It is worth noting that the axial reconstruction accuracy of FI-pSIM is typically much higher than its lateral resolution; however, achieving isotropic resolution is a significant topic in microscopic imaging. To align the lateral resolution of FI-pSIM with its axial reconstruction accuracy, one promising approach is to integrate FI-pSIM with nonlinear intensity modulation, achieved through the reversible photoswitching of a fluorescent protein. (32,63) This integration is expected to enhance the lateral resolution to below 50 nm without increasing the phototoxicity.
It is also worth discussing that under ensemble conditions, ensuring the axial and angular accuracy of reconstructing densely overlapping parts of the sample is difficult due to the fact that ensemble reconstruction is derived from wide-field images, where all fluorescent molecules emit fluorescence simultaneously. Meanwhile, due to convolution with PSF, the calculated dipole orientation cannot fully reflect the practical condition in the sample (Notes S1 and S2 in Supporting Information). Therefore, obtaining a better dipole orientation distribution through solving the optimization problem will be the research topic in the next stage. There is still room for improving the axial detection range.

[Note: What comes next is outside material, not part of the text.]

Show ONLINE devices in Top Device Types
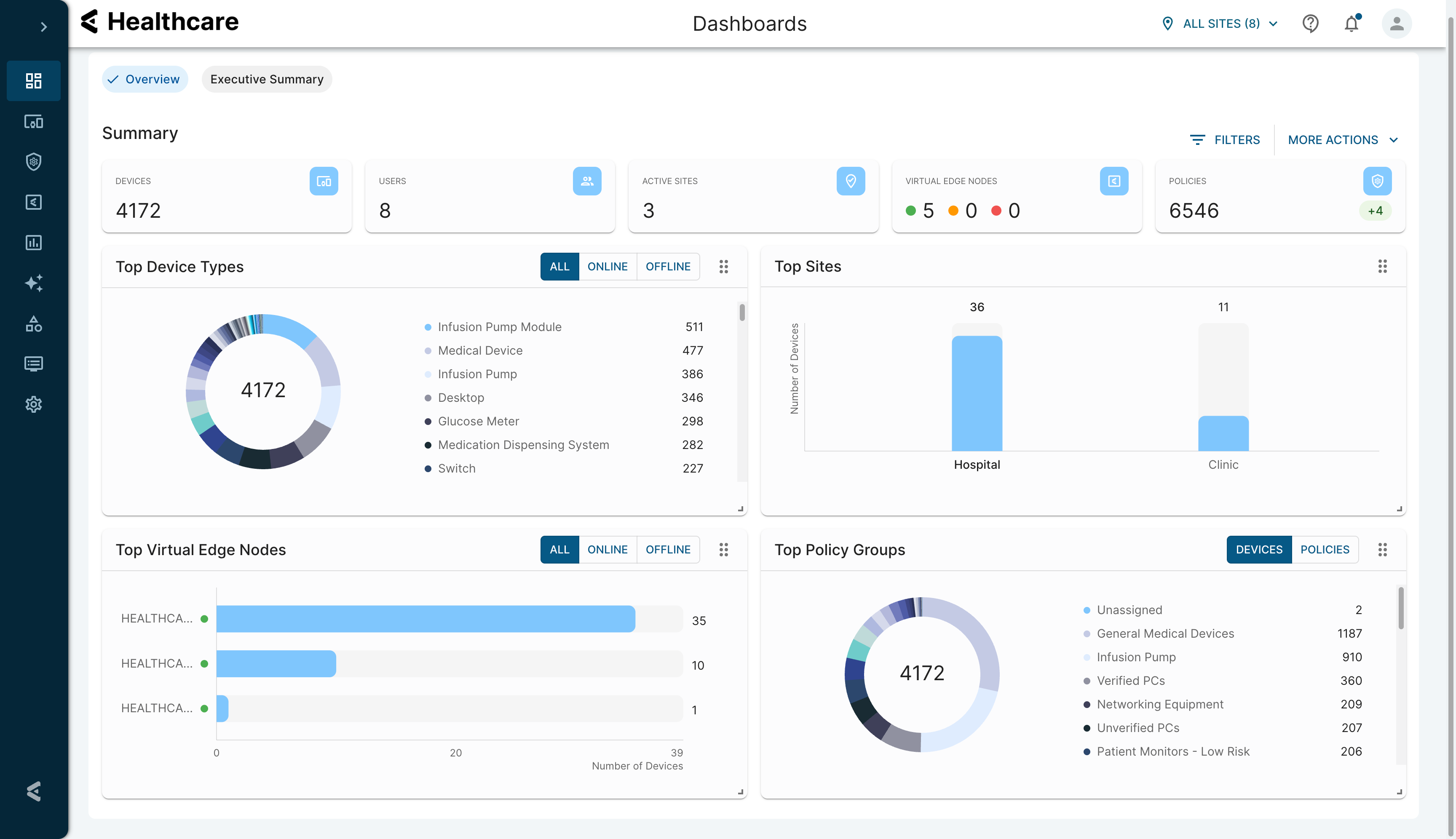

Improving the accuracy of ensemble dipole orientation reconstruction is crucial for polarization microscopy. Modulating the polarization state of fluorescence at the detection path is a feasible method, (64) but it will affect the accuracy of axial reconstruction. How to improve the accuracy of dipole orientation reconstruction while maintaining the existing axial accuracy is a promising research direction. And it is also an important topic to obtain complete 3D dipole orientation information, both azimuthal angle and polar angle, while maintaining the spatial super-resolution capability. Rimoli et al. (65) used a combination of a PBS and a half-wave plate (HWP), along with a smaller NA, to obtain the 2D orientation and wobble angles of dipoles while maintaining the Gaussian shape of the PSF. Wu et al. (66) achieved high-precision 3D dipole orientation and wobble angle by combining optimization algorithm with polarized splitting of fluorescence. Similar methods can be combined with the fluorescence interference module for additional axial morphology super-resolution.
Although the axial detection range can be extended through phase unwrapping, it cannot reconstruct thick samples with discontinuous distributions. Combining adaptive optics for reconstructing thick samples will also be a future research direction. We must also acknowledge that to exhibit polarity in fluorophore, labeling strategies such as using rigidly linked green fluorescent protein and small-molecule probe tags are required. Meanwhile, the 4Pi configuration requires the sample to be sealed between two coverslips (44) which inevitably reduces the activity and lifespan of the sample. Optimizing the labeling strategy and sealing method will be beneficial for improving the performance of FI-pSIM. In terms of algorithms, integrating faster spatial domain reconstruction methods for real-time reconstruction (67,68) could greatly reduce the time spent searching for target structures, thus mitigating the issue of short viability in live-cell samples.